Fifteen years ago, George H. W. Bush spoke to us repeatedly of a "thousand points of light," a metaphor he used in reference to the many volunteers who supposedly were lifing or would lift America up in its time and space of need. It was a quintessentially conservative move, a classic shifting of responsibility for the public welfare away from the public and towards the private sphere. To define the social welfare via a fundamentally privative impulse is to rewrite the map by which we negotiate our collective reality, and it remained the mission of good conservatives everywhere to enact this vision in discourse and in practice.
Tonight, the son of Herbert Walker spoke to us (also repeatedly) of the "armies of compassion," a new and more militant term for a phenomenon not unlike the luminescent volunteers envisioned by his father.

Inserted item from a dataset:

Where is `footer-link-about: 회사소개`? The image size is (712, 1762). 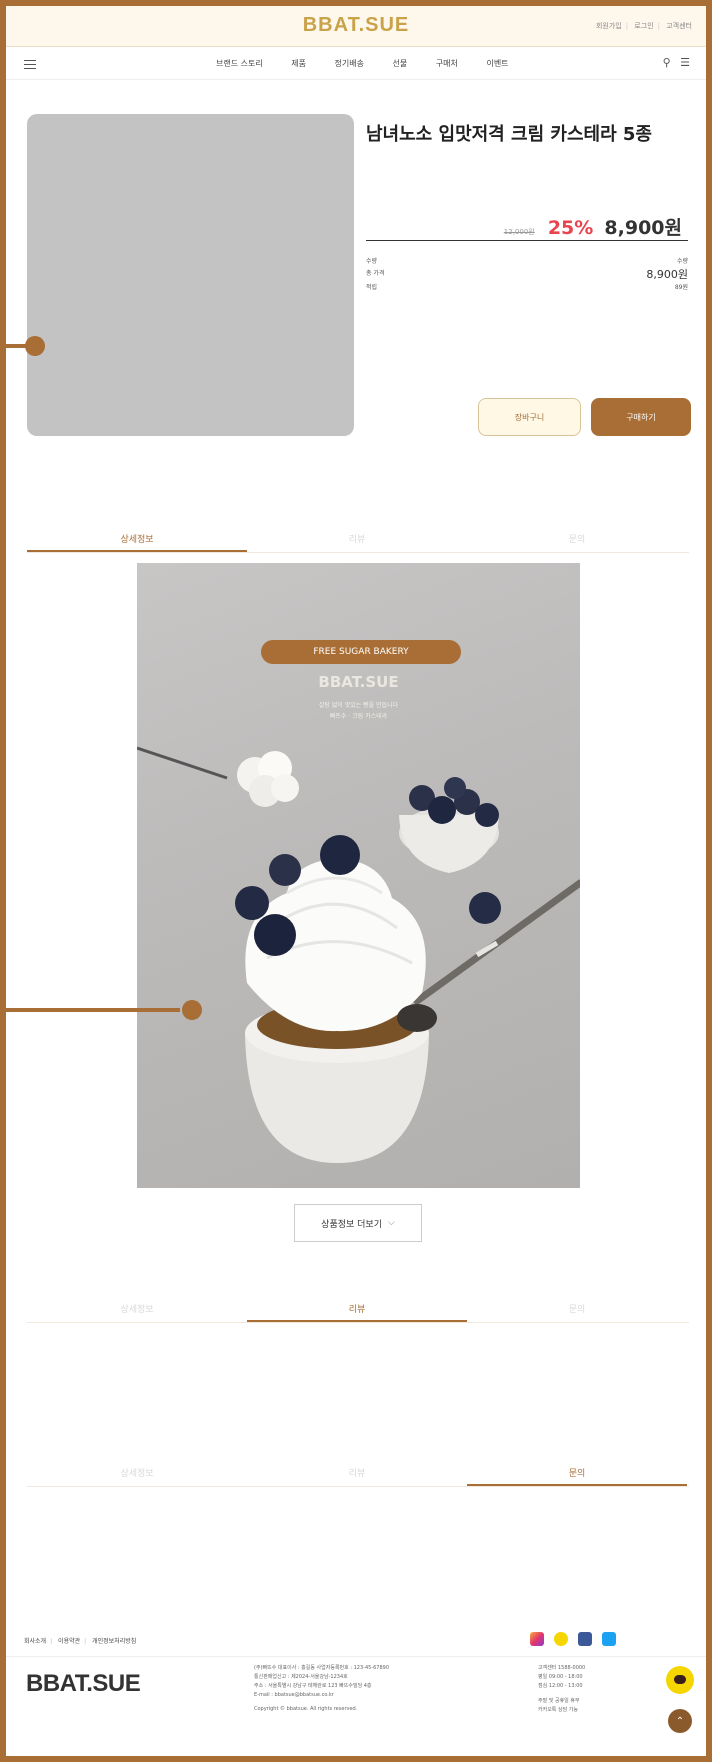
footer-link-about: 회사소개 is located at coordinates (35, 1642).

But the armies of compassion do not end with the volunteer, for as George Bush made clear the real work will require a more literal "army". This time, sadly, it is a quintessentially fascist move, one what we might call social militarization. To rewrite or reimage the social (and all that it implies for thinking both the public and the private) as a domain that requires for its constitution the intervention, oversight, and coordination of the military is to circumscribe the social within a purely juridical order.
Here are the two most disturbing paragraphs from tonight's speech:
I also want to know all the facts about the government response to Hurricane Katrina. The storm involved a massive flood, a major supply and security operation, and an evacuation order affecting more than a million people. It was not a normal hurricane -- and the normal disaster relief system was not equal to it. Many of the men and women of the Coast Guard, the Federal Emergency Management Agency, the United States military, the National Guard, Homeland Security, and state and local governments performed skillfully under the worst conditions. Yet the system, at every level of government, was not well-coordinated, and was overwhelmed in the first few days. It is now clear that a challenge on this scale requires greater federal authority and a broader role for the armed forces -- the institution of our government most capable of massive logistical operations on a moment's notice.

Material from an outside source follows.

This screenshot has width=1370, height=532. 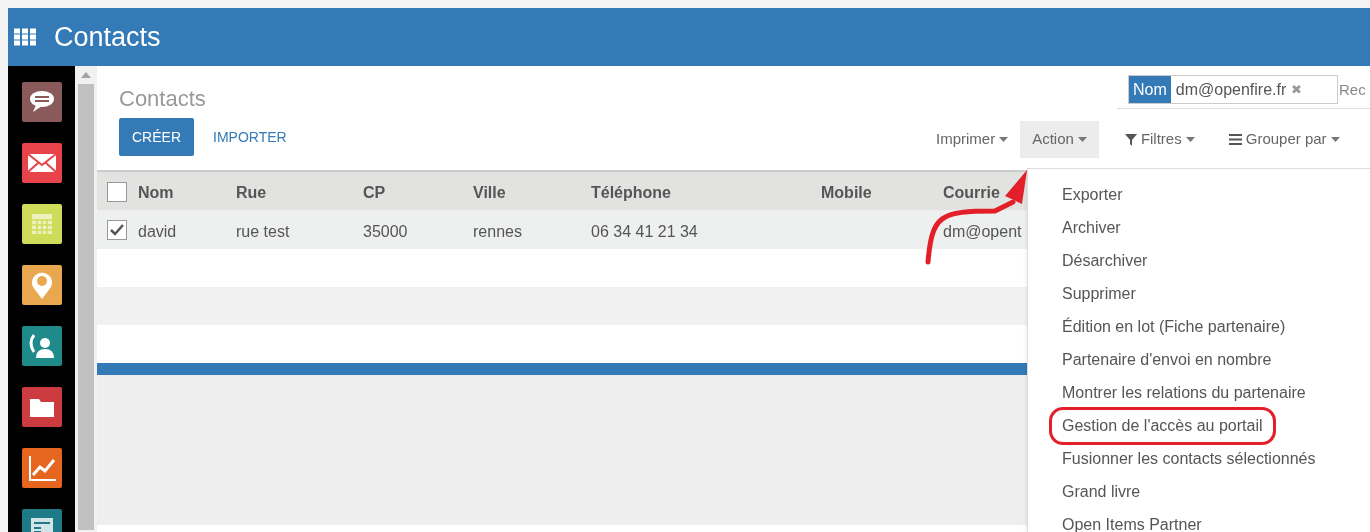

Four years after the frightening experience of September the 11th, Americans have every right to expect a more effective response in a time of emergency. When the federal government fails to meet such an obligation, I, as President, am responsible for the problem, and for the solution. So I've ordered every Cabinet Secretary to participate in a comprehensive review of the government response to the hurricane. This government will learn the lessons of Hurricane Katrina. We're going to review every action and make necessary changes, so that we are better prepared for any challenge of nature, or act of evil men, that could threaten our people.
The central rhetorical fiction that provides this justification for what is, without doubt, a state of exception, is so obvious that it's almost not worth noting. Almost. Whatever the extraordinairy force behind Katrina (were we to give this mystic force a name, we might call it global warming), there are no compelling reasons to believe that our normal responses wouldn't have been equal to it. The simple fact is that our responses were not normal; they were buffoonish, haphazard, uncoordinated. Our response was, in other words, incompetent - thanks mostly to a rampant amount of cronyism (a cronyism that, thanks to Bush's synecdochal claim of responsibility, will likely be ignored). The failure of the state when confronted by Katrina and its aftermath is in this instance a failure of the agent(s) of the state, not the agency of the state.
And yet, here that failure of the state, a failure born of spoils and patronage, is reversed and the failure magically transforms into the warrant for a surge in militant, governmental authority. It is clear, we are told, that there is only one branch of government capable of providing order, one branch that possesses the juridical force and logistical acumen to do the job of the state. In effect, Bush tells us that we have but one hope, and it is that hope that we must plan for, and so we must allot greater authority and greater control to the most powerful military on the planet.